Caernarfon Castle


Photograph by Denis Egan

Caernarfon Castle was constructed at Caernarfon in North Wales by King Edward I of England, following his conquest of the principality in 1283.

Edward I built castles and walled towns in North Wales to control the area following his conquest of the independent principality of Wales, in 1283. Llywelyn ap Gruffudd, prince of Wales, having rejected a bribe of one thousand pounds a year and an estate in England, if he would surrender his nation unreservedly to the king of England, had been lured into a trap on 11 December 1282, and put to death. His brother Dafydd ap Gruffudd had continued the struggle for continuing independence, but had been captured at Bera Mountain in the uplands above Garth Celyn, in June 1283. Edward surrounded and overshadowed Garth Celyn, the royal home and the headquarters of resistance to English domination, with Caernarfon and Conwy castles, and later Beaumaris Castle. The other fortress in the iron ring encirling Snowdonia was Harlech Castle.

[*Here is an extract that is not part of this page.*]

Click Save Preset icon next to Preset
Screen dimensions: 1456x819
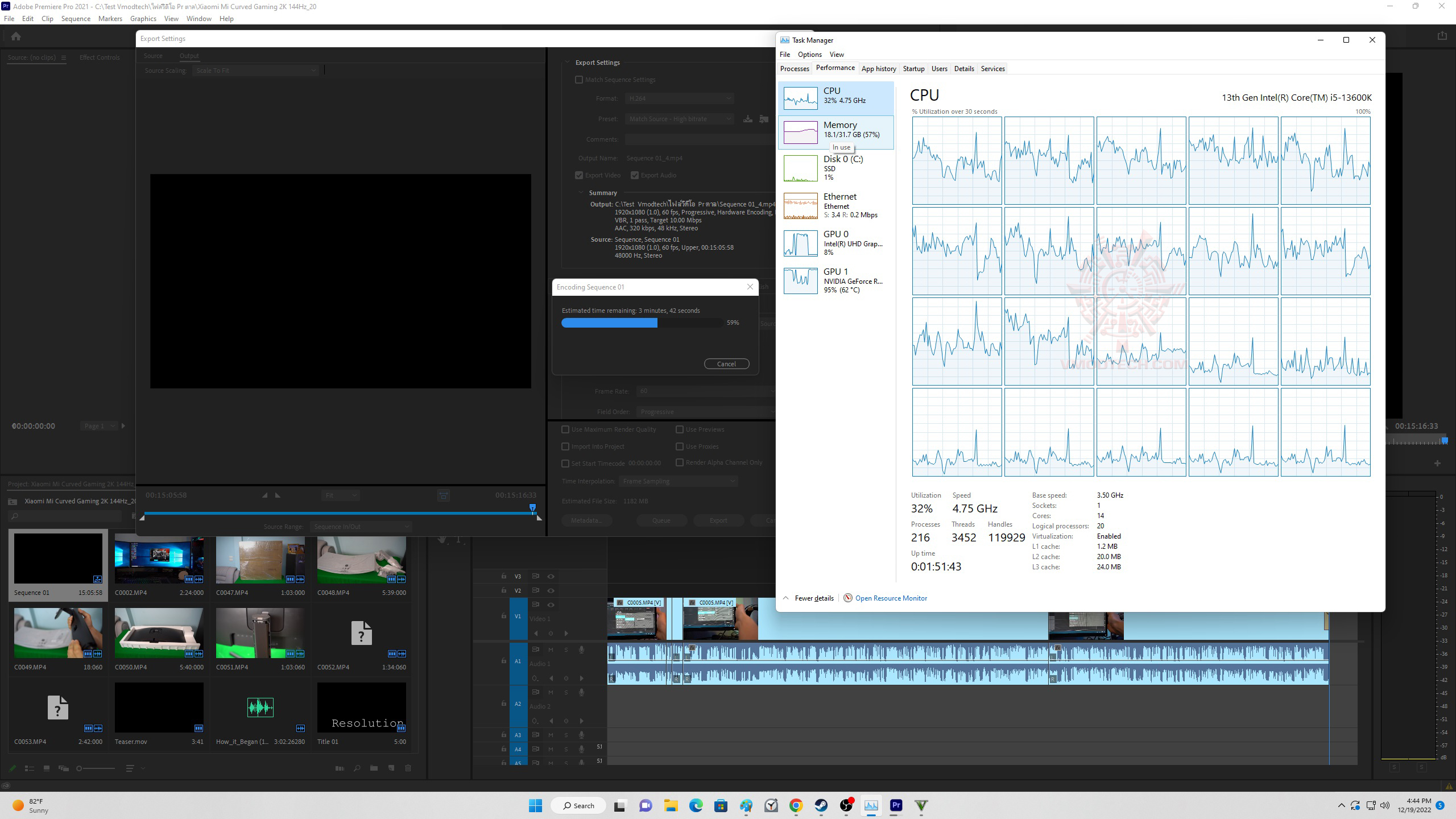(748, 119)
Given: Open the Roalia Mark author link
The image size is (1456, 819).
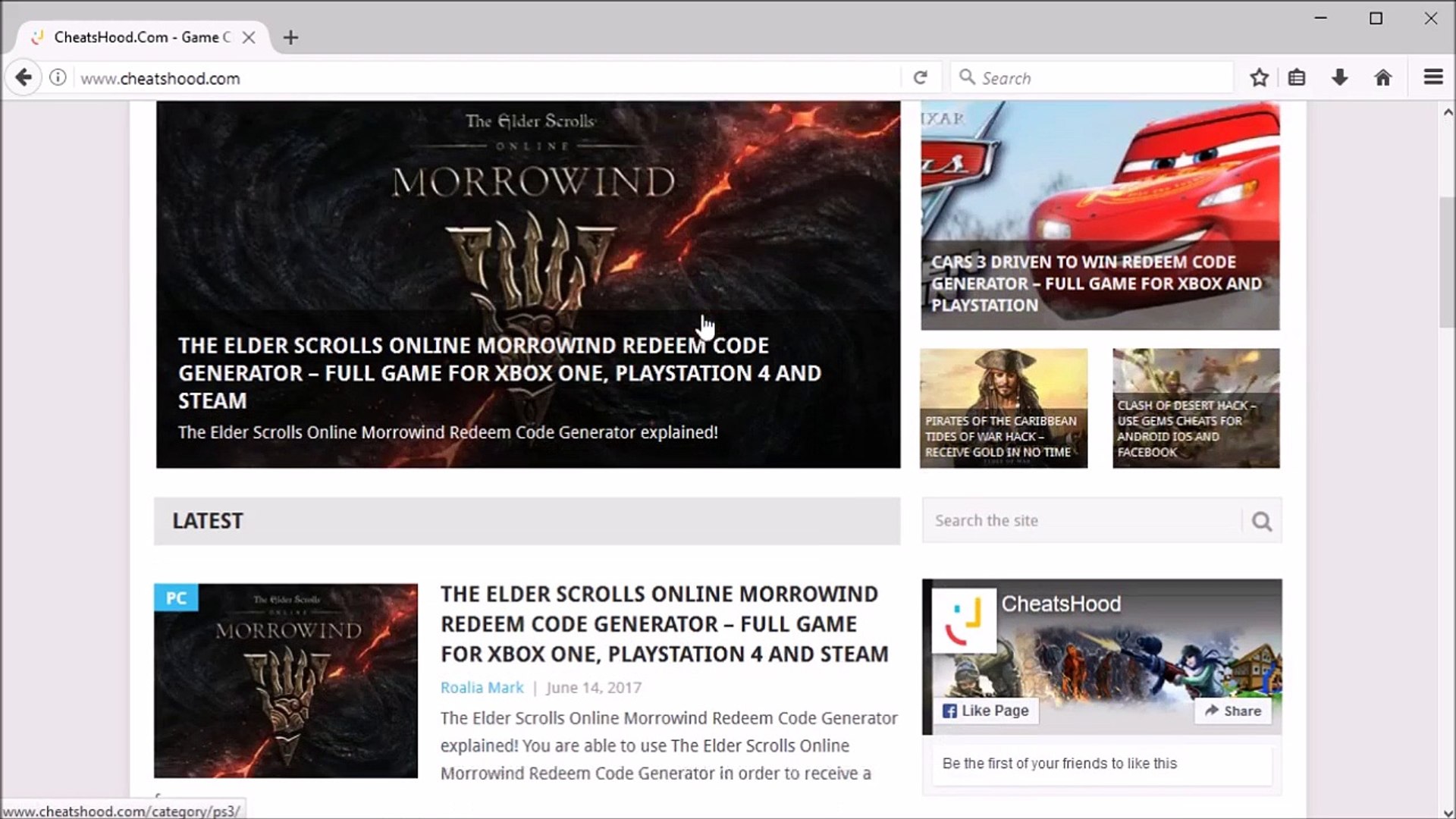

Begun in 1283 after Snowdonia – the heartland of Gwynedd– had been overrun by the massive army, it reached something like its current state in 1323. It was never completed, and even today there are joints visible in several places on the internal walls ready to accept further walls which were never built. Contemporary records note that the castle’s construction cost some £22,000 – an enormous sum at the time, equivalent to more than a year’s income for the royal treasury. The castle’s linear design is sophisticated by comparison with earlier British castles, and the walls are said to have been modelled on those of Constantinople, Edward being a keen Crusader. The castle dominates the Menai Strait.

In the uprising of 1294–1295, Caernarfon was besieged, but the garrison was supplied by sea and held out to be relieved in the spring of 1295. In 1403 and 1404 it withstood sieges by the forces of Owain Glyndŵr. During the English Civil War its Royalist garrison surrendered to Parliamentary forces in 1646.

The tradition of investing the heir of the monarch of Britain with the title of “Prince of Wales” began in 1301, when King Edward I of England, having completed the conquest of Wales, gave the title to his heir, Prince Edward (later King Edward II of England). According to a famous legend, the king had promised the rebellious Welsh natives that he would name “a prince born in Wales, who did not speak a word of English” and then produced his infant son to their surprise (and presumable chagrin); but the story may well be apocryphal, as it can only be traced to the 16th century. However, Edward II certainly was born at Caernarfon while his father was campaigning in Wales, and like all infants, could not at the time speak English. (Indeed, growing up in the royal court over the succeeding years his first language may well have been Norman French, not English.)

The castle was used again in 1911 for the investiture of the then Prince of Wales, the future Edward VIII of the United Kingdom, because of its past associations with the English crown. This set a precedent which was to be repeated in 1969 with the investiture of Charles, Prince of Wales.
The castle also houses the regimental museum of the Royal Welsh Fusiliers, and is part of the World Heritage Site “Castles and Town Walls of King Edward I in Gwynedd“.
Edward II of England was born here, during the initial stages of the castle’s construction in 1284.